All lines of the entries with "agent" in them must be listed.

*** Study material

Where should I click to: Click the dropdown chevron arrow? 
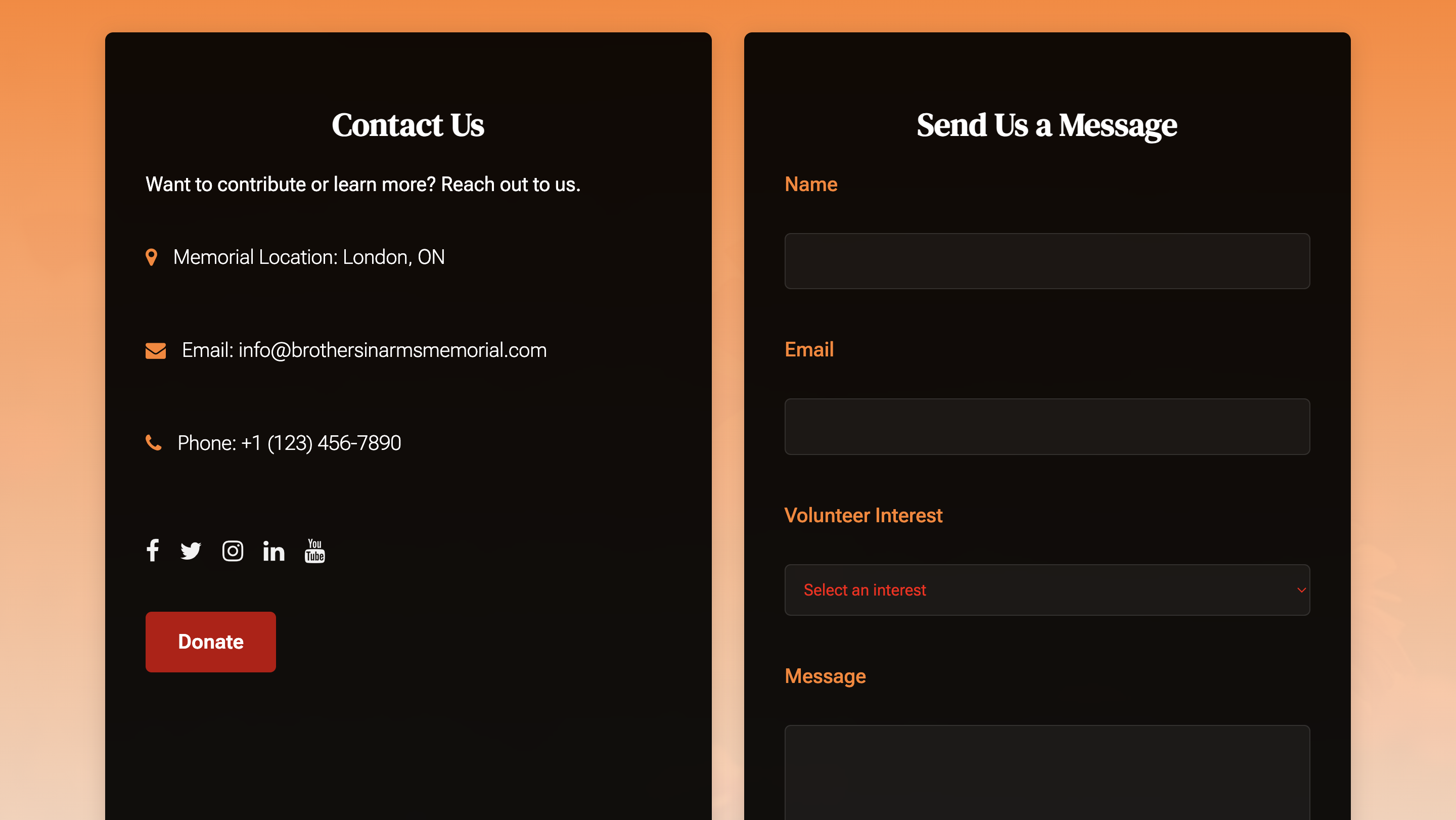coord(1301,590)
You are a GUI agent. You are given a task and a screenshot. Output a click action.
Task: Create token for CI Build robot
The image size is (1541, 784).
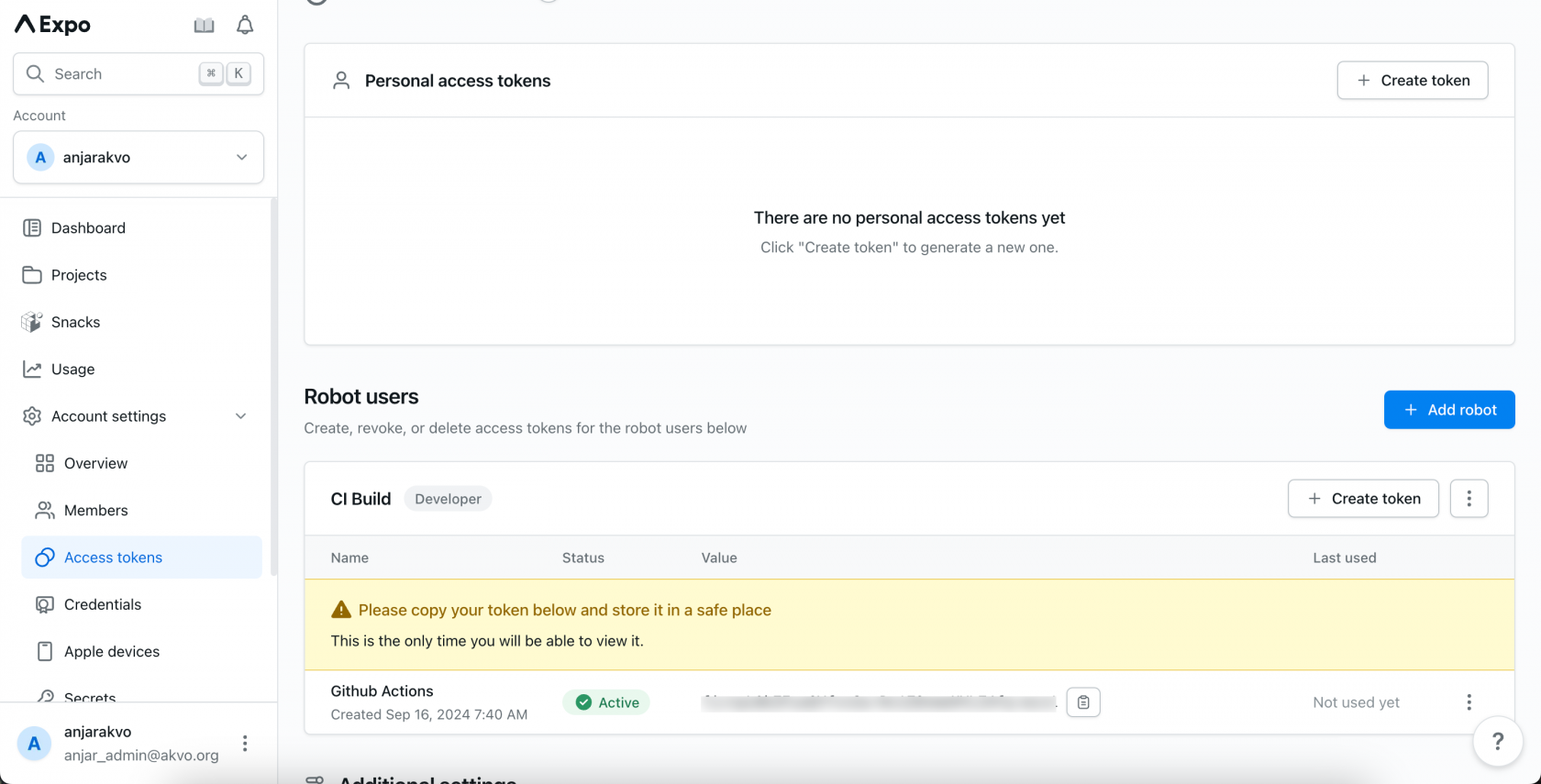point(1362,499)
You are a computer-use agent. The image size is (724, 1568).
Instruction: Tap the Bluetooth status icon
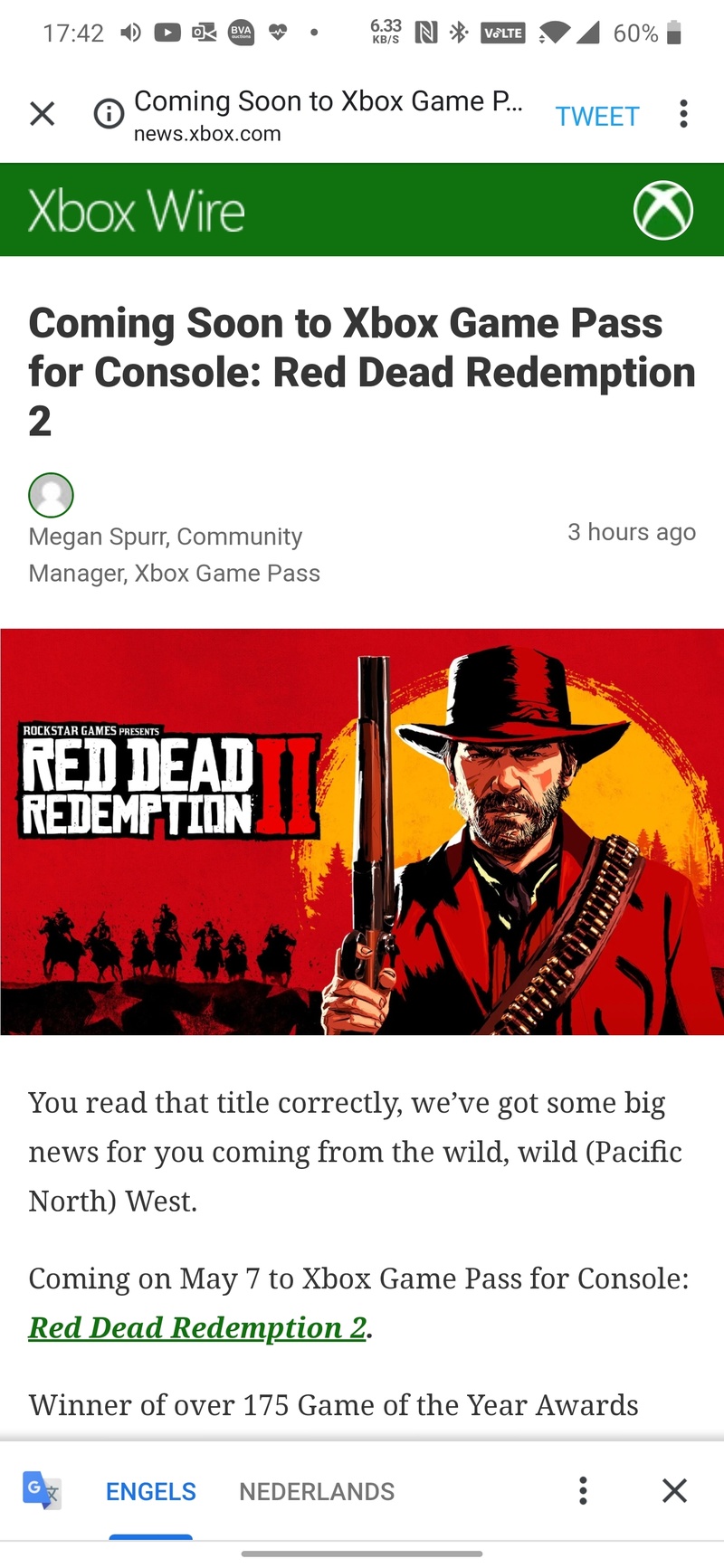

******

Finished exercise -
You are a GUI agent. You are given a task and a screenshot. Output a click action.
You are a computer-use agent. The image size is (724, 1568).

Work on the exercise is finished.